§ **INSTRUCTIONS FOR THE TASK**: Copy out the material word for word, starting with the line that contains "Where should I" and going on through the end of the material, and leave the pictures out.

[Word and element location material]
•••••
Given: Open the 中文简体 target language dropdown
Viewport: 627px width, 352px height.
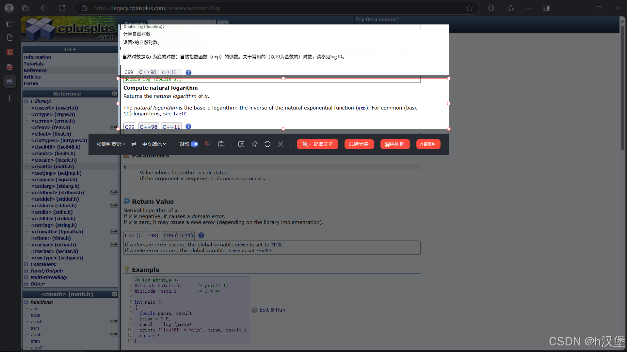Looking at the screenshot, I should click(154, 144).
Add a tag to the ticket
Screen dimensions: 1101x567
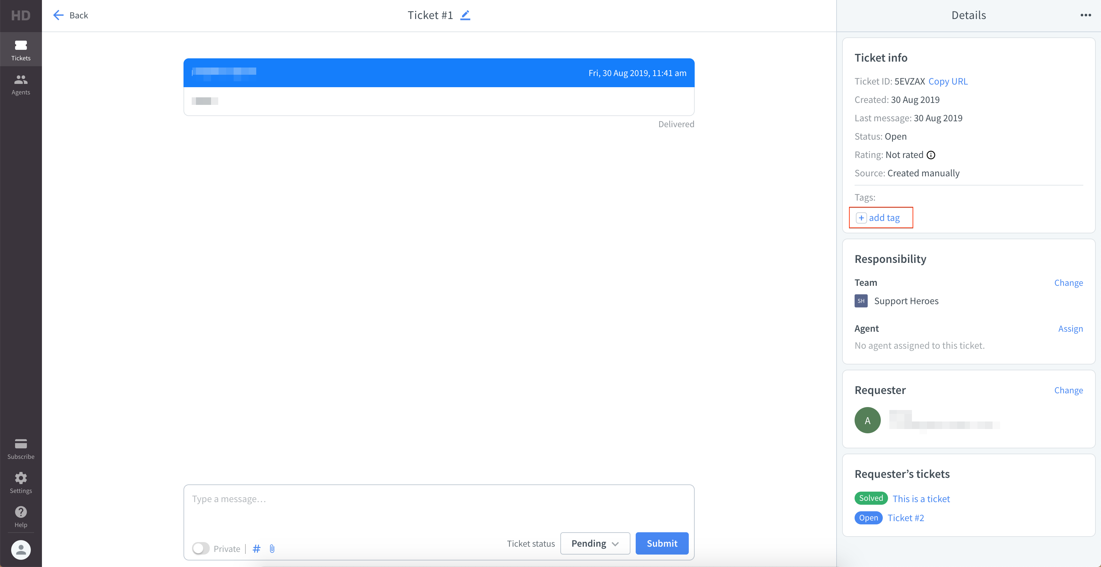880,217
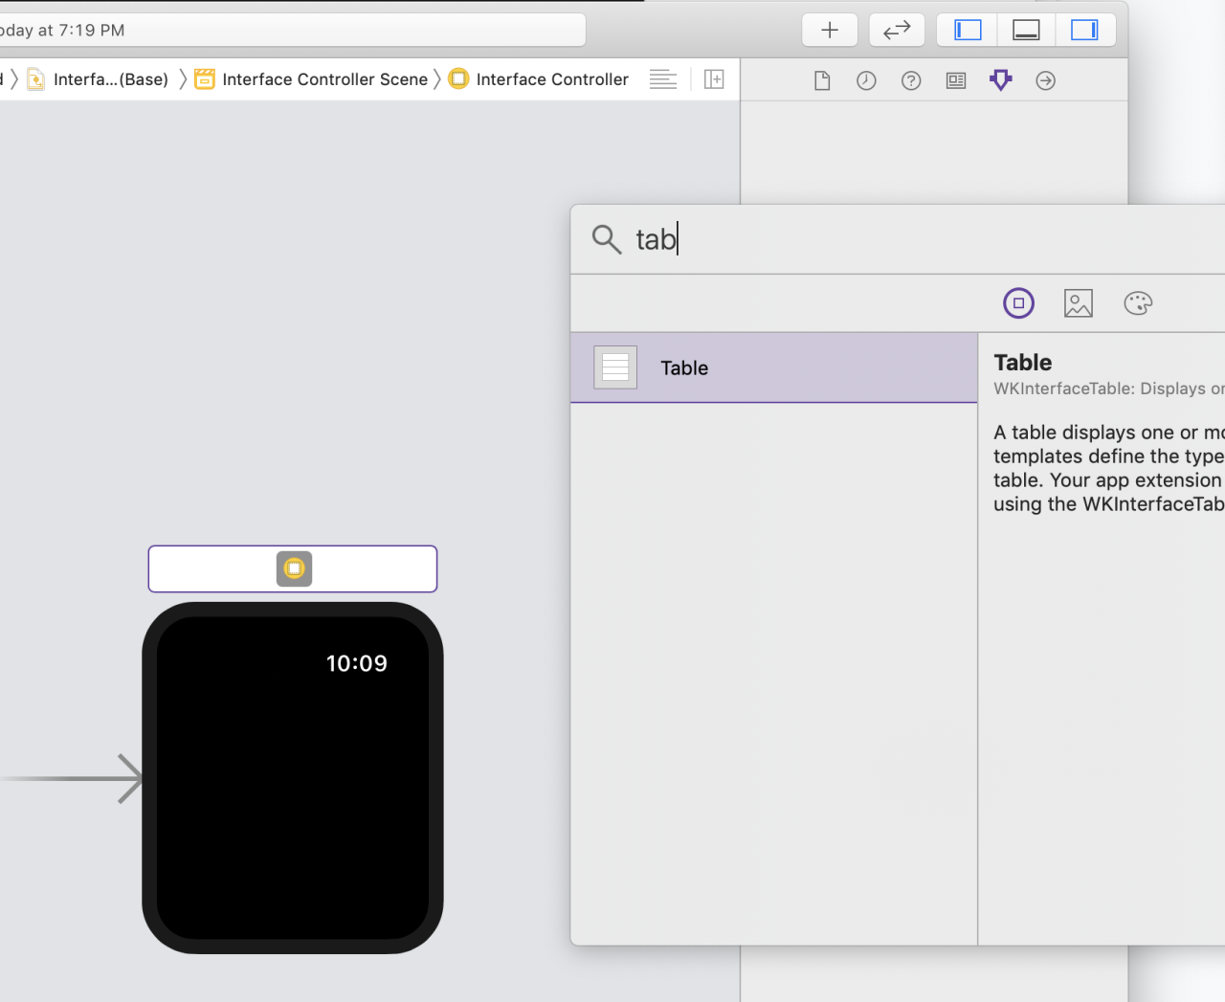Open the editor options lines menu
This screenshot has height=1002, width=1225.
click(x=662, y=79)
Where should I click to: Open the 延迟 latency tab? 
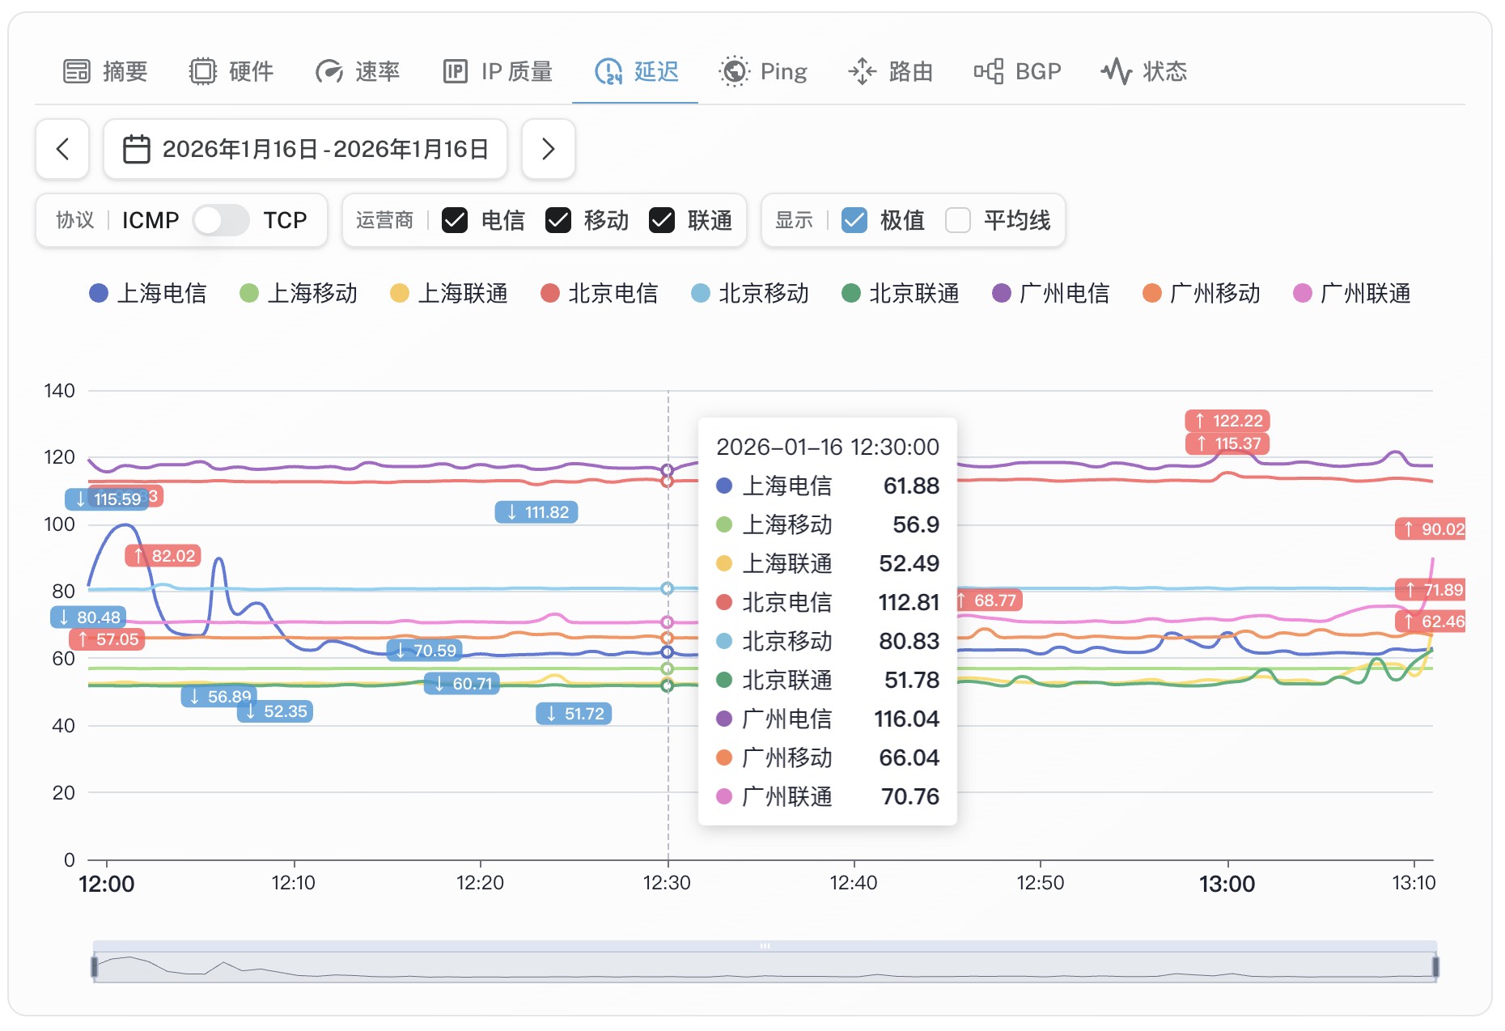636,72
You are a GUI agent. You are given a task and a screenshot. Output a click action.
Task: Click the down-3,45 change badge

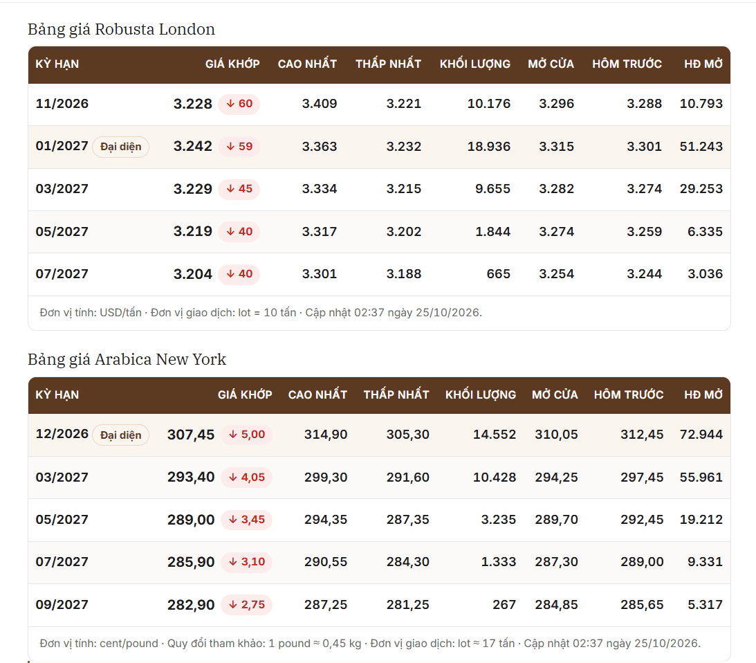pos(246,520)
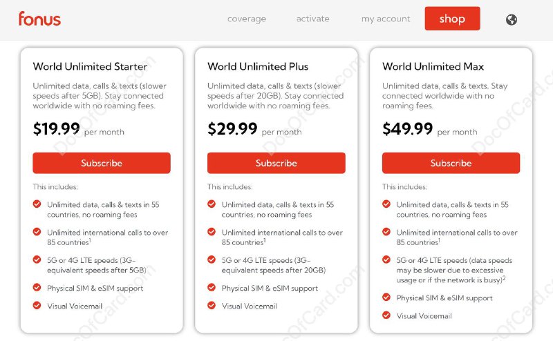This screenshot has height=341, width=553.
Task: Click the World Unlimited Starter title
Action: click(90, 67)
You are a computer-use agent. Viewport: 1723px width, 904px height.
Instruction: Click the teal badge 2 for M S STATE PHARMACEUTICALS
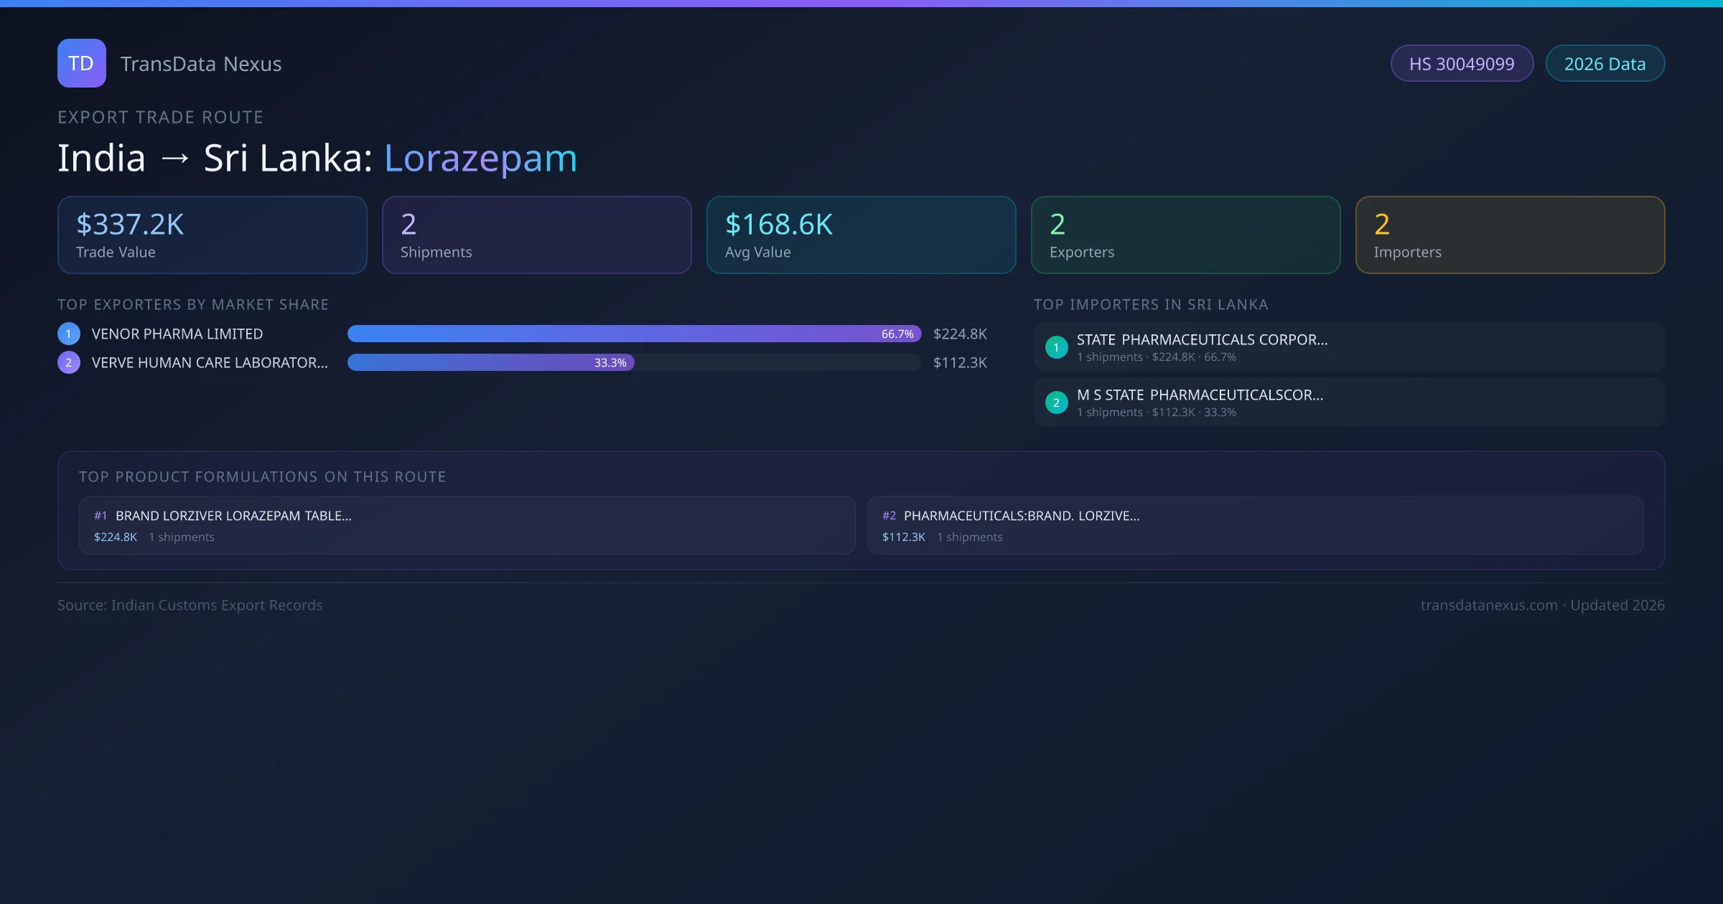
•••••
§ **RESPONSE FOR THIS EXERCISE**:
Where should I click to: Open the 延迟 latency tab? 
636,72
You are a GUI agent. You are given a task and a screenshot. Output a click action.
Task: Click the down-3,45 change badge

pos(246,520)
This screenshot has height=341, width=553.
Task: Click the World Unlimited Starter title
Action: click(90, 67)
You are a computer-use agent. Viewport: 1723px width, 904px height.
Instruction: Click the teal badge 2 for M S STATE PHARMACEUTICALS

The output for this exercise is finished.